The results of Vmax, S, L, CH₄ and CO₂ production, ME and PF are shown in Table 4. The Vmax and S of the Mc treatment was significantly lower (P≤0.05) than the rest of the treatments; however, the L of Bd and Mc (the foliage-only treatments) was about 20% lower than the L of the McP, BdP and P treatments. Regarding CH4 production there were also significant differences (P≤0.05), with Mc being the treatment with the highest CH4 production, while Bd and BdP had the lowest production. In relation to ME content, it was observed that the highest values were presented by Bd and BdP, being close to 2 Mcal/kg DM, which were significantly different (P≤0.05) to Mc and McP treatments, with 1.5 Mcal/kg DM on average. There were no differences (P>0.05) in PF at 24 h, but there were differences at 72 h (P≤0.05) between treatments with foliage alone, being higher with Mc and lower with Bd.

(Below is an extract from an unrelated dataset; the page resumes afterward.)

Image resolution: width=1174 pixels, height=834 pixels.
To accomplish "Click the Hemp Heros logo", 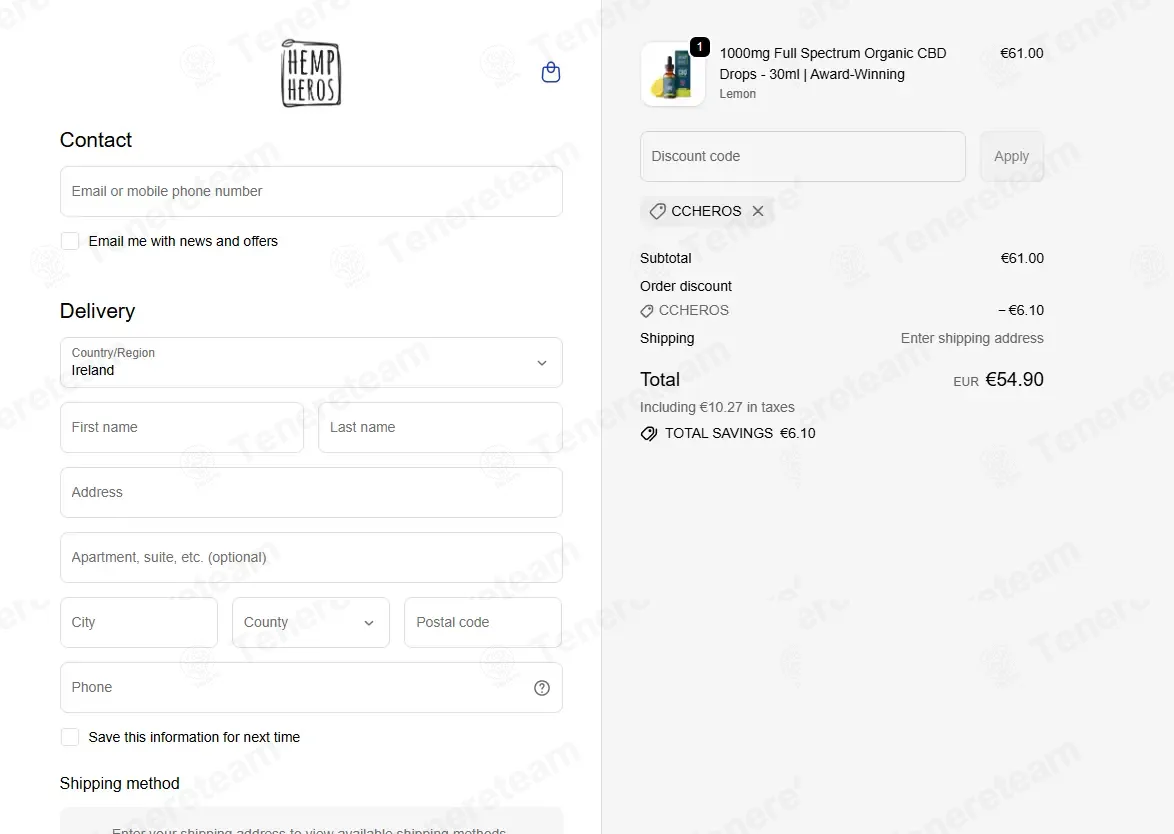I will pyautogui.click(x=311, y=73).
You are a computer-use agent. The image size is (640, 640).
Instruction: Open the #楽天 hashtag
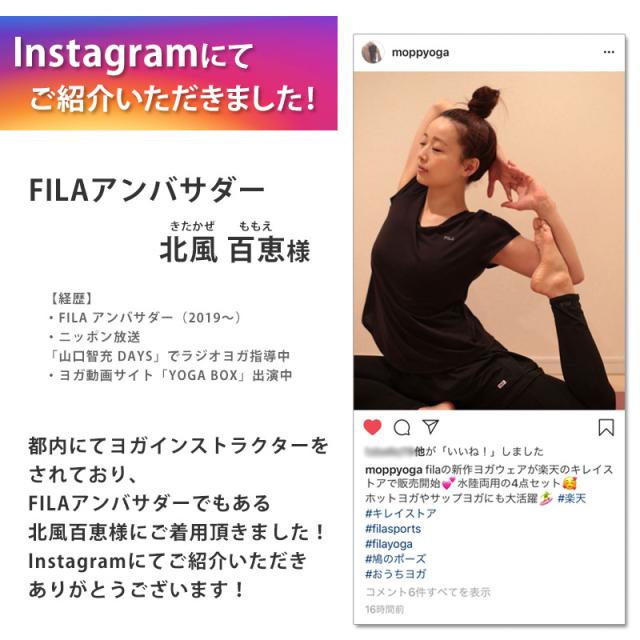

The behavior of ruminal fermentation depends on the availability of carbohydrates present in the forages (^{Zhang et al., 2017}), so in this study, treatments with higher Vmax of GP could be related to a higher degradation of structural carbohydrates present in the foliage. While the low Vmax in Mc may be due to a low concentration of the soluble fraction of the feed, decreasing the amount of gas produced. In addition, it is likely that the presence of MSec such as saponins and flavonoids may have affected DM fermentation and hence GP. These MSec interact directly on the cytoplasmic membrane function of the rumen microorganisms by inhibiting cell wall synthesis, creating a defaunation effect, thereby decreasing the protozoa and consequently the associated methanogenic archaea and thus decreasing rumen methanogenesis. In the rumen, protozoa are associated with methanogenic archaea and their relationship can generate between 9 and 37% of the total enteric CH₄ emissions produced by ruminants (^{Rivera et al., 2018}; ^{Vargas et al., 2012}). Meanwhile, Velez-Terranova et al. (2014) and ^{Lakhani & Lakhani, 2018} note that plants with high flavonoid content decrease CH₄ production and induce extensive stimulation of microbial metabolism in the rumen, which increases both CP degradability and cell wall constituents by enhancing fermentation by up to 50%. In this regard, ^{Silivong et al. 2013} reported that CH₄ production in the in vitro fermentation of M. calabura was only 3.8%, a concentration considerably lower than that obtained for L. leucocephala (7.8%) or G. sepium (15. 6%). It contrasts with what was reported in this study, in which the preliminary chemical analysis showed that the M. calabura foliage alone has a high presence of saponins and flavonoids, and a moderate presence of tannins derived from gallic acid; however, in the in vitro test, the gas produced with Mc had a higher CH₄ concentration, close to 15%.

Volatile fatty acids

No significant differences (P>0.05) were observed in VFA concentration, except for acetic acid between Mc and P with Bd, and isovaleric between Mc and Bd (P≤0.05; Table 5). There are no studies evaluating VFA production from ruminal fermentation using M. calabura or B. divaricata as substrate; however, the modification in ruminal VFA production may be influenced by the presence of MSec in the diet. In this regard, ^{Broudiscou & Lassalas, (2000}) conducted a study where they evaluated the effect of dry extracts of Lavandula officinalis and Equisetum arvense. Ttwo species known for their high flavonoid content, on ruminal fermentation in vitro and found that the use of the extract of both species improved the fermentation rate by 50% by increasing the production of acetate and propionate, thus reducing CH₄ production. In the present study, the foliage of M. calabura showed a high flavone content, while in the foliage of B. divaricata it was low, which may have influenced the higher concentration of acetic acid in the Mc treatment. On the other hand, the higher concentration of isovaleric acid in Bd could have been because of the higher CP content of this foliage (almost 15% in BS), which is produced from the decarboxylation and deanimation of leucine, a branched-chain amino acid (^{Apajalahti et al., 2019}).